- **Text**:

Monday, September 24, 2012

Range-based for loop on a int range? Enumerate!


Update: The enumerate implementation now allows one to specify a custom step, or stride.  

C++’s new range-based for loop offers a very convenient syntax compared to the old.

   // #include <stdio.h>
   for( int x : {1,2,3,4,5,6,7,8,9,10} )
       printf( “%d “, x );
   puts(“”);

Here, everything in the {...} gets initialized as an std::initializer_list<int>. This is convenient and all, but what if I don’t what to have to write one though ten? Maybe this...

   #include <stdio.h>
   #include <vector>
   #include <algorithm>

   // Create an inclusive range [b,e].
   std::vector<int> enumerate( int b, int e ) {
       // but store it in the range [b,e).
       std::vector<int> v( e-b + 1 );
       std::iota( v.begin(), v.end(), b ); // C++11
       return v;
   }

   int main() {
       for( int x : enumerate(1,10) )

- **Data rows**:
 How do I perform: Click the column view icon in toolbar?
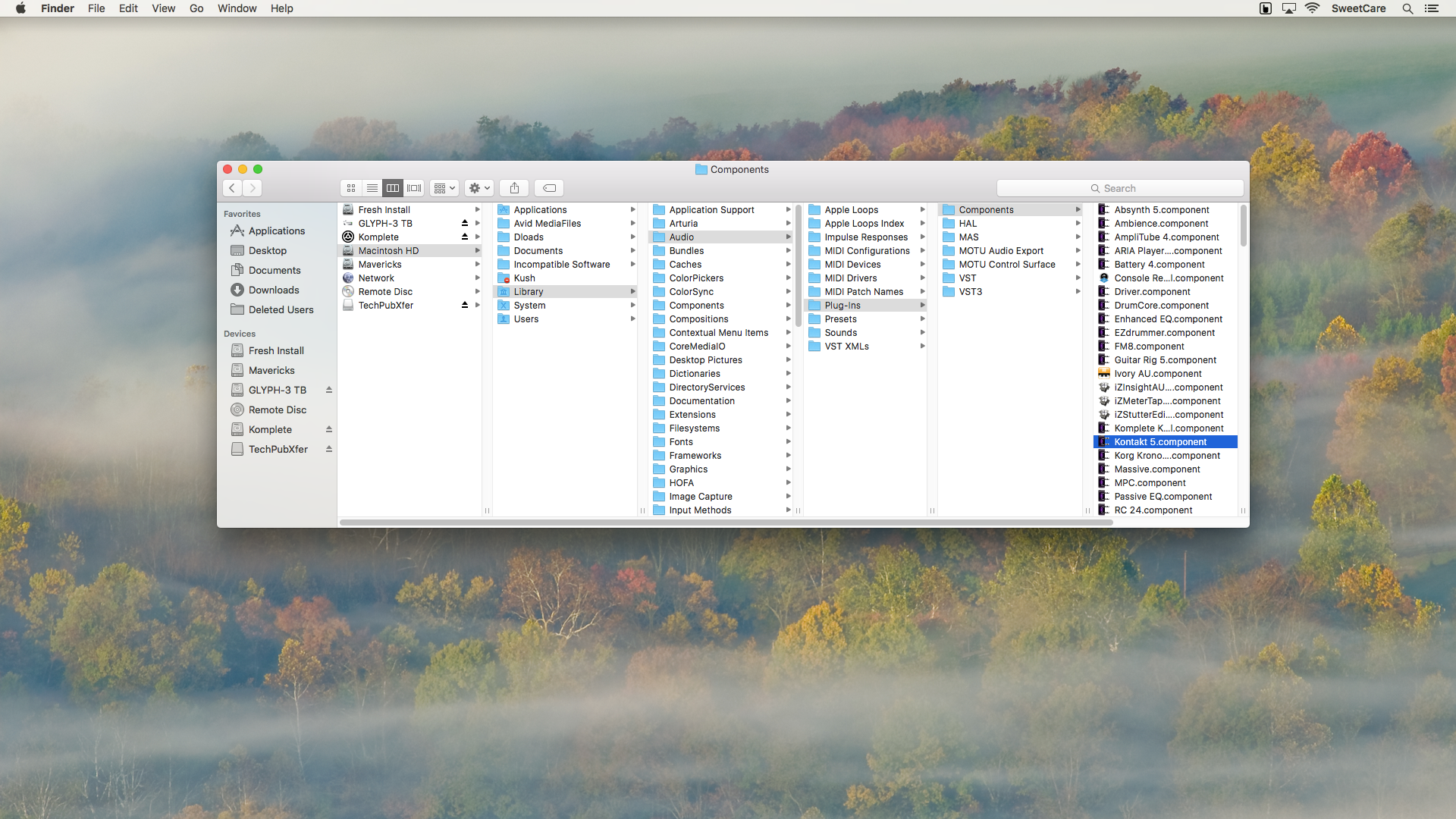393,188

==

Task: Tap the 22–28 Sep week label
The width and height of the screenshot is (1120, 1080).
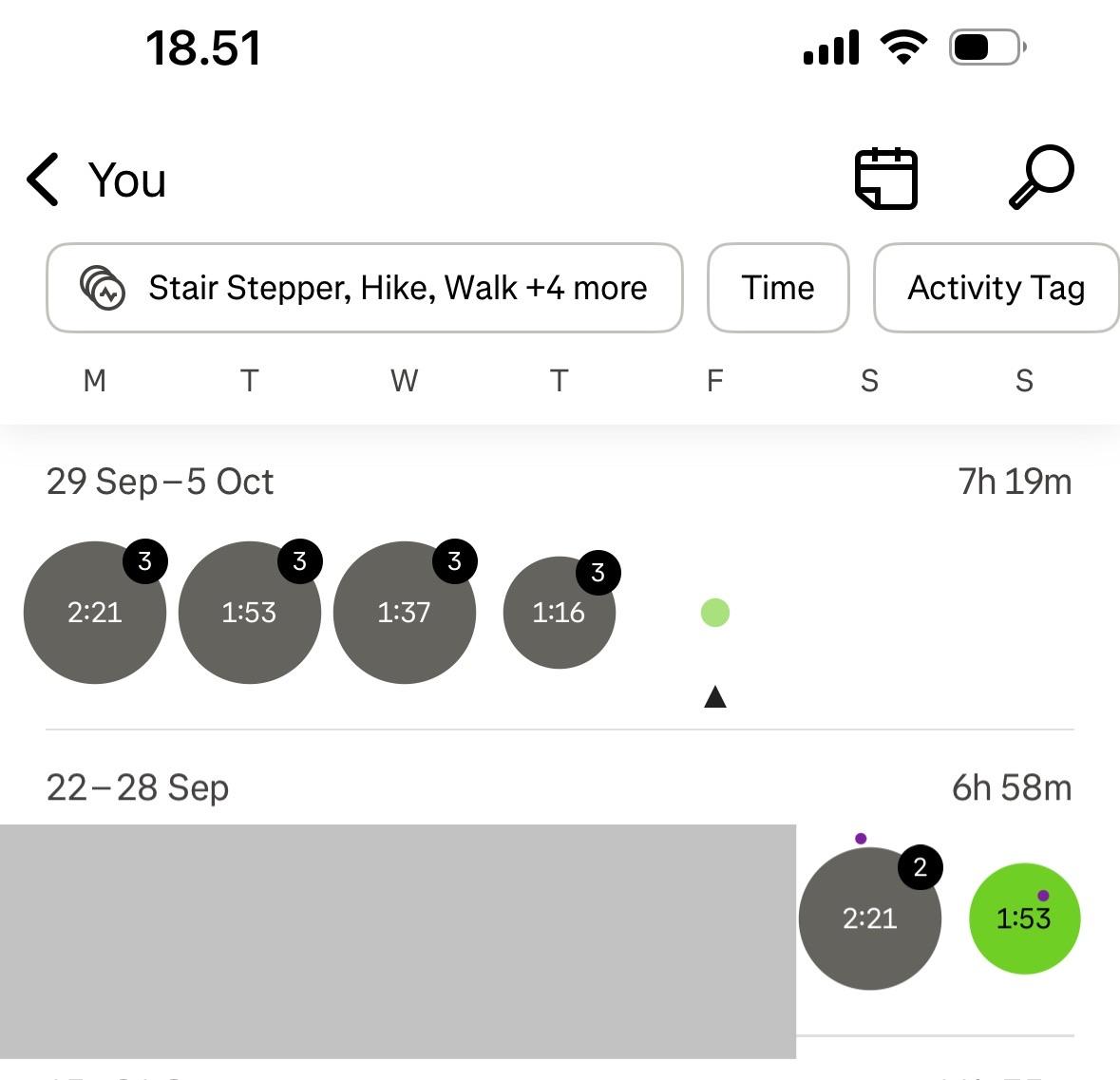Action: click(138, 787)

- **What is asked**: Continue the blog post on the C++ enumerate function from where it stops, completing the loop in main.

- **Reply**:
           printf( "%d ", x );
       puts("");
   }

To compile without c++11, just replace std::iota with a while loop.

This works, but in a worrying way. Even with full optimizations, gcc cannot realize that the output would be equivalent to a regular for loop. (i.e. for(i=1;i<=10;i++)). We want a truly zero-overhead abstraction.

One solution is that we can invent a phony container type with a phony iterator type! The container will hold a special iterator type that will do nothing but abstract an int as an iterator type. How does that work?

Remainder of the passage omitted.